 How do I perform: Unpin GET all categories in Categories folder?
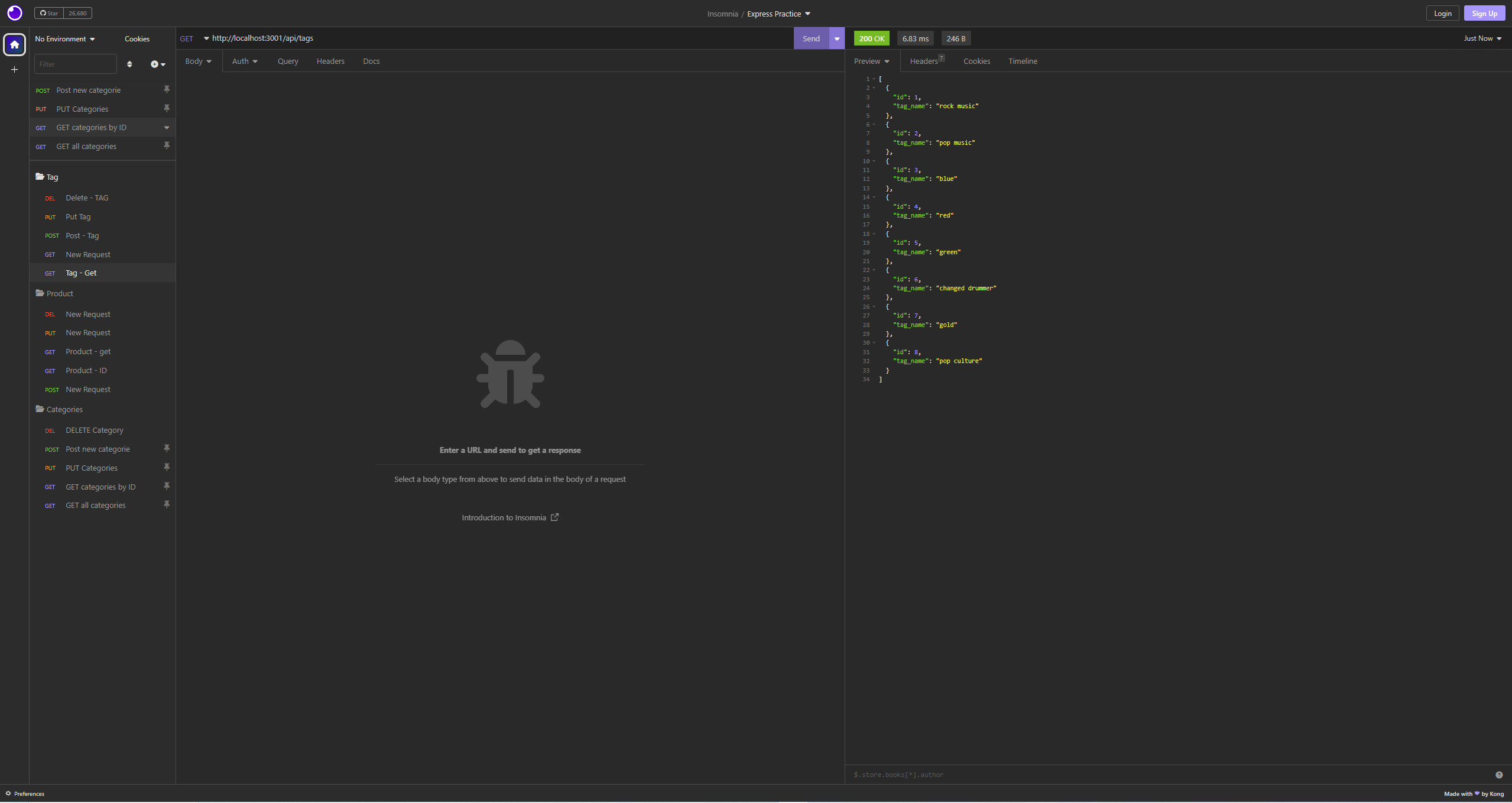[167, 505]
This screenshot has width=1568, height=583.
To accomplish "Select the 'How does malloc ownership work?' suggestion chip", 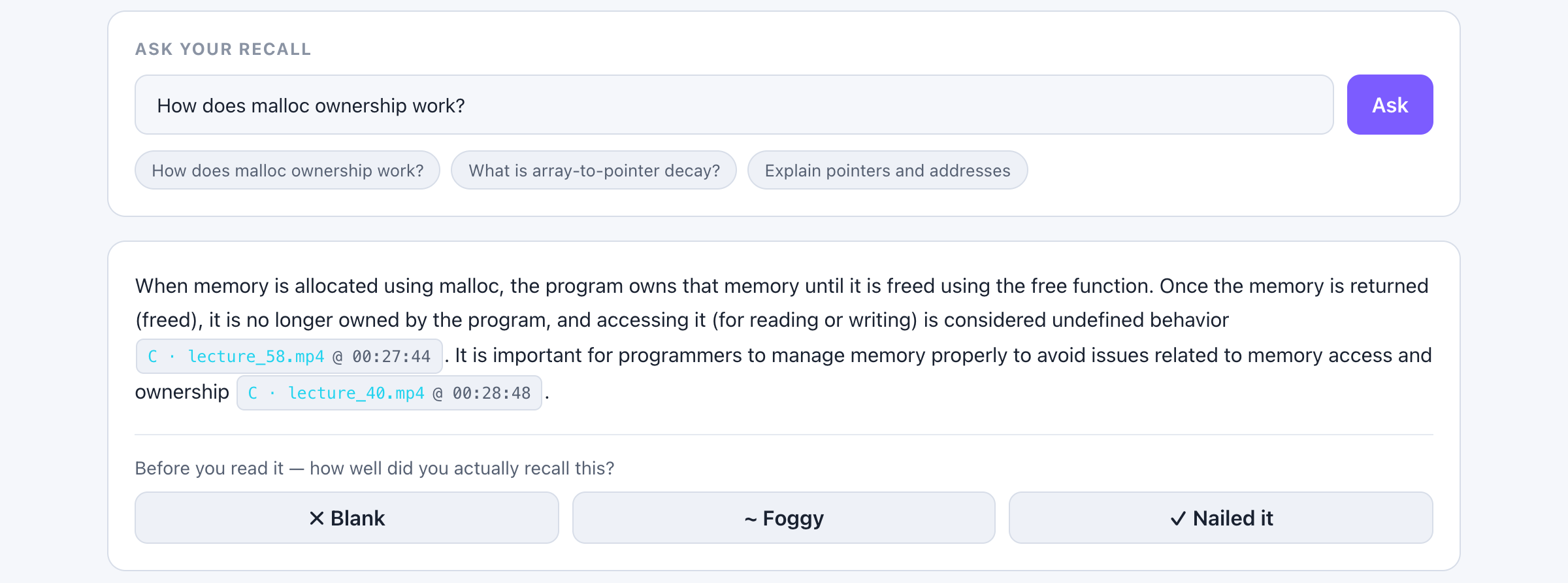I will 287,170.
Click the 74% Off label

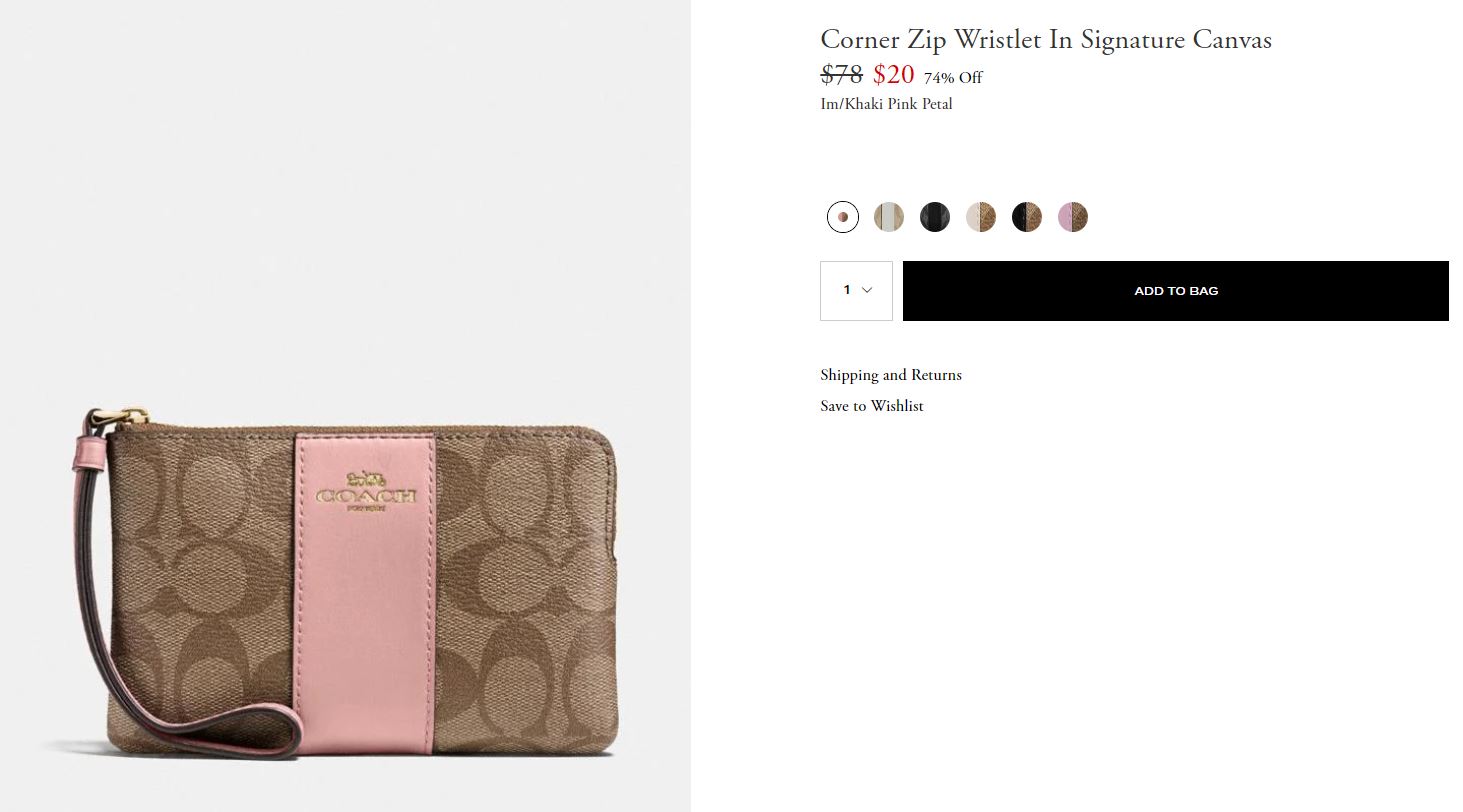coord(952,77)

□ □ □ □

PROBLEM TO SOLVE: Count the lines in the records above that contain the string "width", matching case exactly. Reply with that number only.

TASK RESPONSE: 1